[Dataset excerpts]
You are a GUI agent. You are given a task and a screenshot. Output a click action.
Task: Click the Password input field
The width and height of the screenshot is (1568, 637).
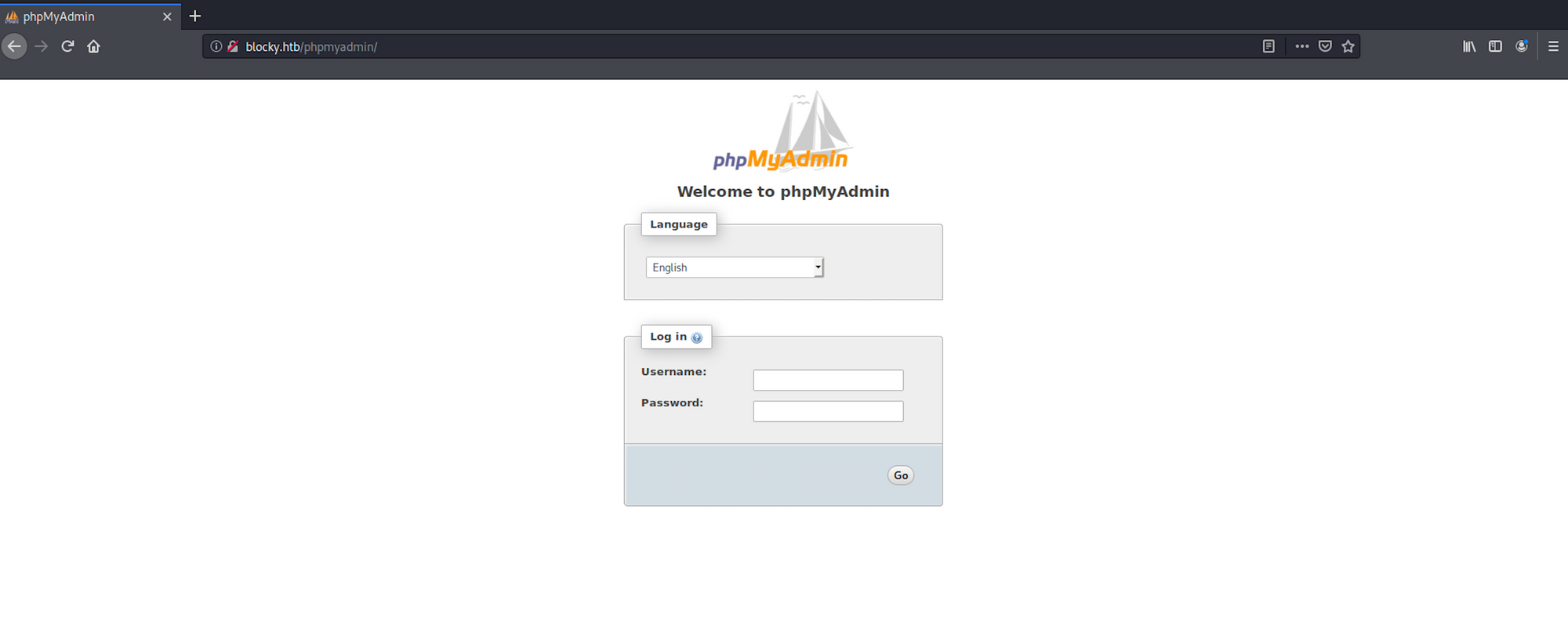[828, 411]
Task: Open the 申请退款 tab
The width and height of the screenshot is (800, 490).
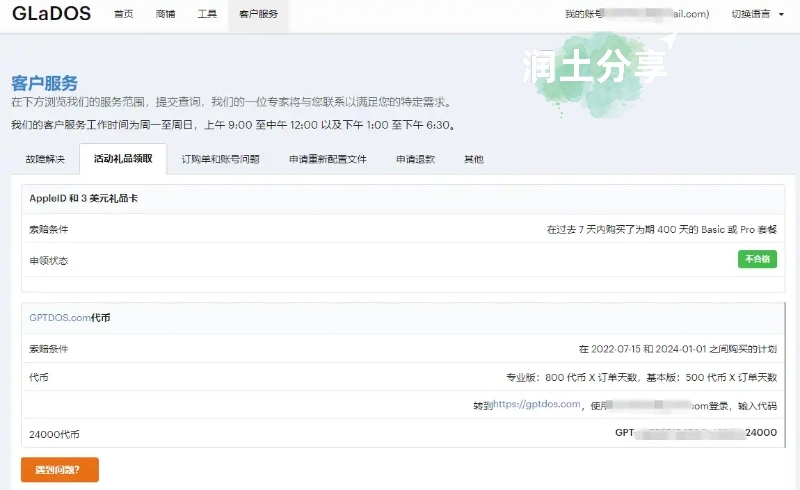Action: [x=415, y=159]
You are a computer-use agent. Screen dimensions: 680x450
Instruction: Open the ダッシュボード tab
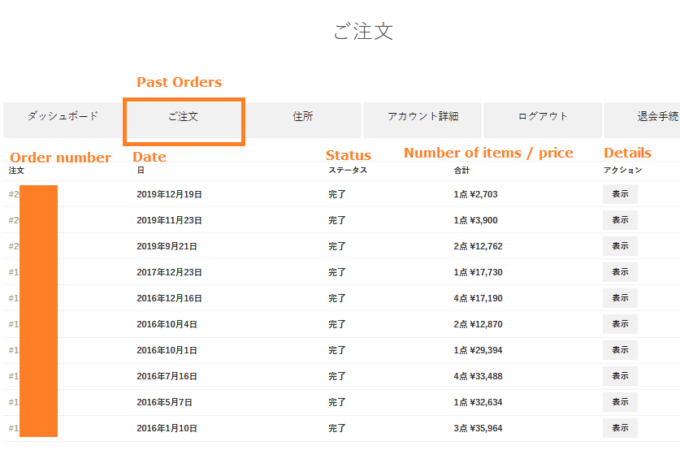[x=62, y=117]
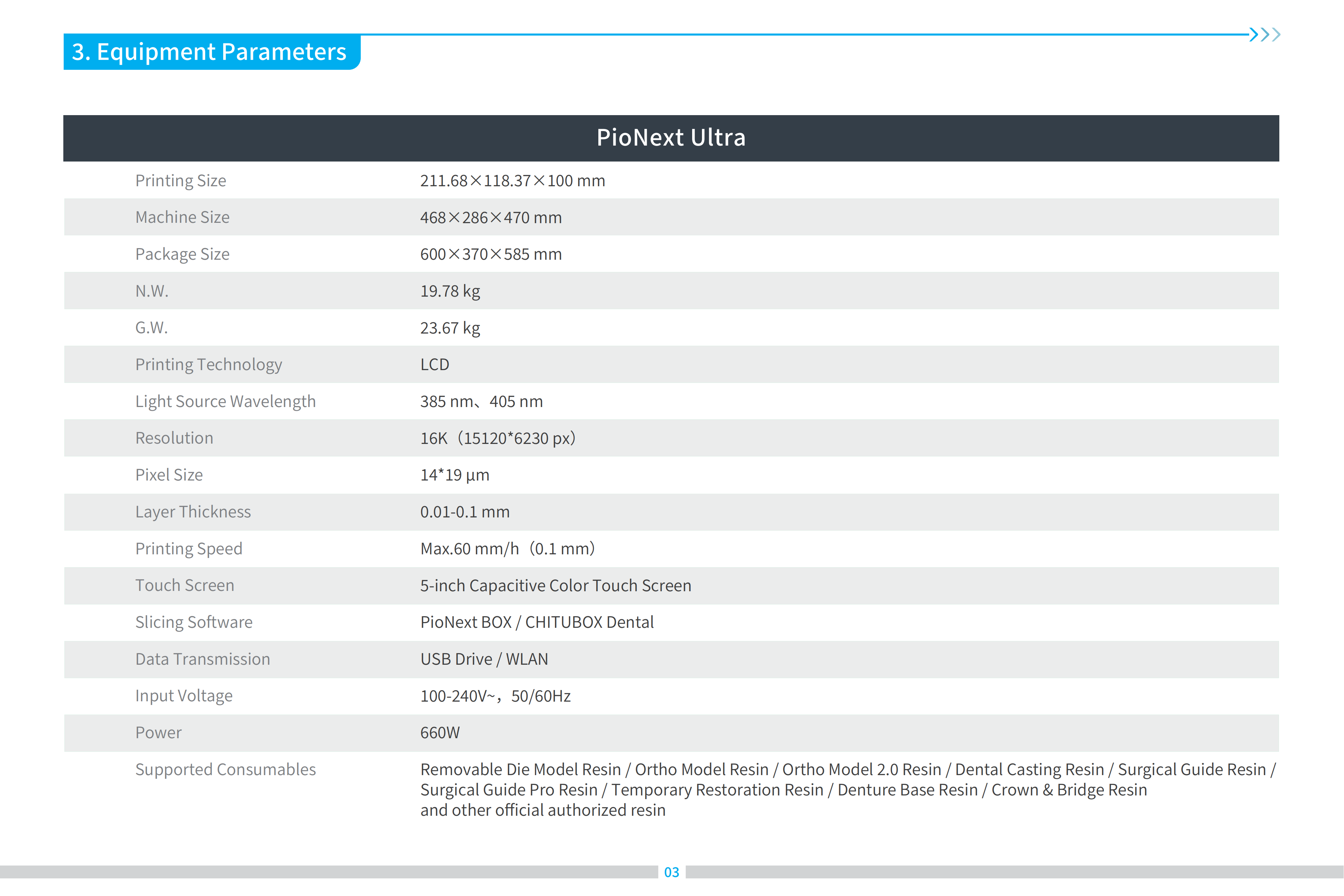The width and height of the screenshot is (1344, 896).
Task: Select the 3. Equipment Parameters heading
Action: (209, 52)
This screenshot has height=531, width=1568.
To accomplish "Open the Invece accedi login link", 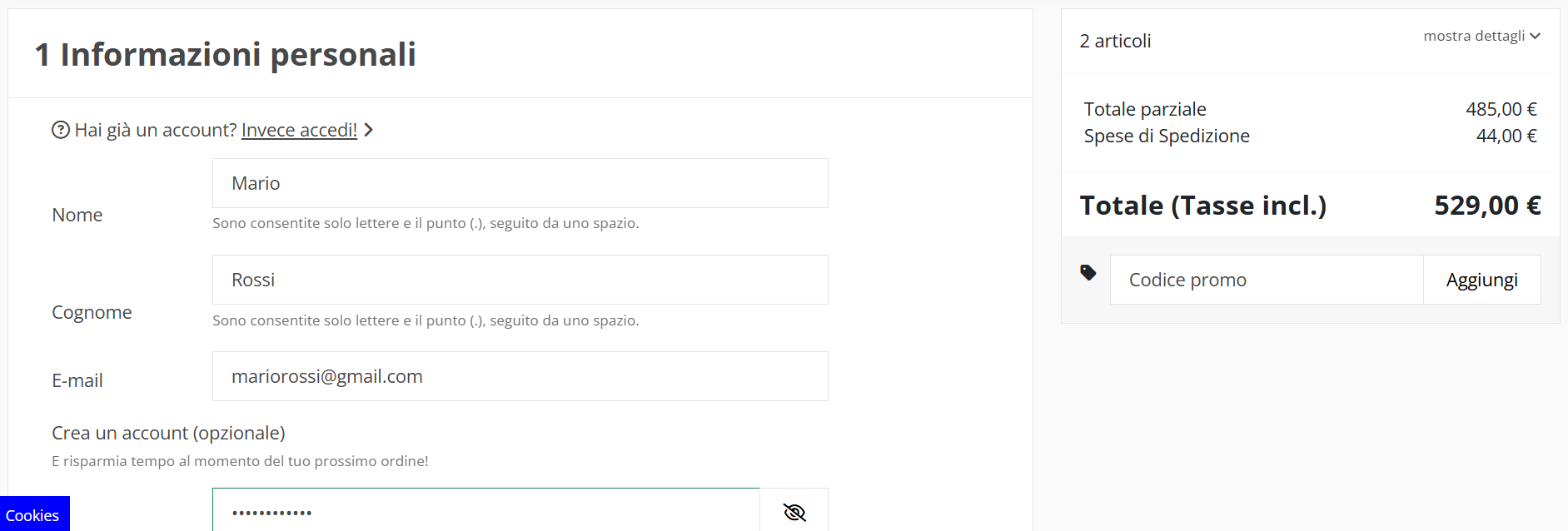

YOUR TASK
Take the line that contains "The width and height of the screenshot is (800, 490)." and every line after it up to the end of the records above, and restate them exactly, without the pictures.

ANSWER SPACE
The width and height of the screenshot is (800, 490).
Action: [x=415, y=159]
You are a computer-use agent. Screen dimensions: 680x450
Instruction: Open the ダッシュボード tab
[x=62, y=117]
The width and height of the screenshot is (1344, 896).
Task: Select the 3. Equipment Parameters heading
Action: (209, 52)
This screenshot has height=531, width=1568.
To accomplish "Open the Invece accedi login link", 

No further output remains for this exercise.